Akim mêla sa voix à celle de la foule. Tout en chantant, il songeait aux troubles de 1906, aux charges de cavalerie contre les révolutionnaires, à sa haine irréductible de la populace. Comme tout avait changé, soudain ! Le peuple et l’armée étaient unis dans un seul amour. L’ouvrier et l’officier reconnaissaient qu’ils étaient frères. Plus de socialistes. Plus d’anarchistes. Plus de minorités polonaises ou finnoises. Des Russes.
Akim éprouvait dans son cœur une allégresse insensée, héroïque. Le grondement de cette cohue ne l’effrayait plus, ne l’irritait plus, mais lui semblait en quelque sorte aimable et nécessaire. Il croyait être arrivé à un instant de son existence où il ne saurait pas différer le don total de sa personne. Jusqu’ici, sans le vouloir, il avait triché avec le destin. Aujourd’hui, il était prêt à se sacrifier pour cette terre, pour ces gens, pour ce ciel. Toute la Russie le portait. Sur ces épaules, sur ces bras, il montait, d’un élan continu, vers une apothéose patriotique et barbare. Comme c’était bien ! Comme c’était beau ! Il ferma les paupières, un moment, bercé par une houle humaine. Et, ballotté dans le noir, il rêva qu’il avait gagné la guerre.

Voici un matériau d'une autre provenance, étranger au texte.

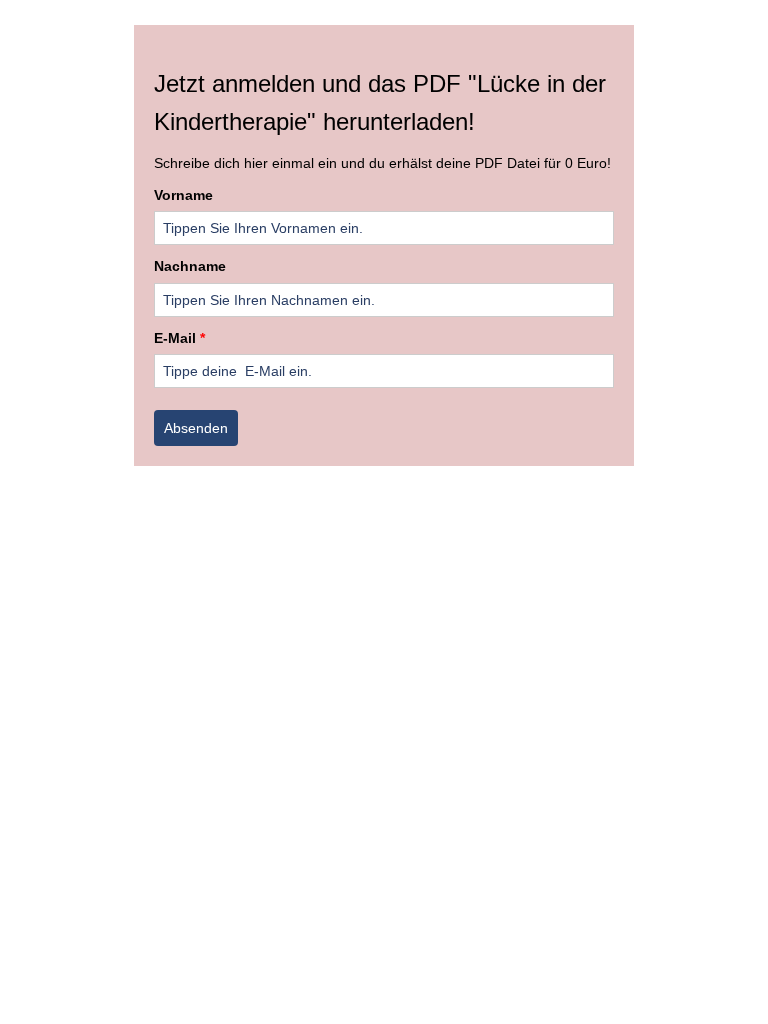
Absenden (196, 428)
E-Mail (179, 338)
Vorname (183, 195)
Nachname (190, 266)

Puis, il rouvrit les yeux. Des cloches sonnaient. Quelqu’un essayait d’arracher un bouton de son uniforme. Du balcon d’un second étage, une femme lança un bouquet qu’il reçut en pleine face, comme une gifle. Il le baisa galamment et le glissa sous son épaulette. Enfin, profitant des remous causés par l’arrivée d’un tramway, il échappa à l’étreinte des ouvriers et se faufila, en jouant des coudes, vers une rue plus calme. Il dut s’appuyer au mur d’une maison pour reprendre haleine. Son cœur battait vite et fort. Des gouttes de sueur brillaient au bord de ses cils. Ou bien, c’étaient des larmes. Une jeune femme passa qui menait un petit garçon par la main.
— Un soldat ! Un soldat ! cria l’enfant.
La jeune femme sourit. Akim lui rendit son sourire. Elle s’arrêta.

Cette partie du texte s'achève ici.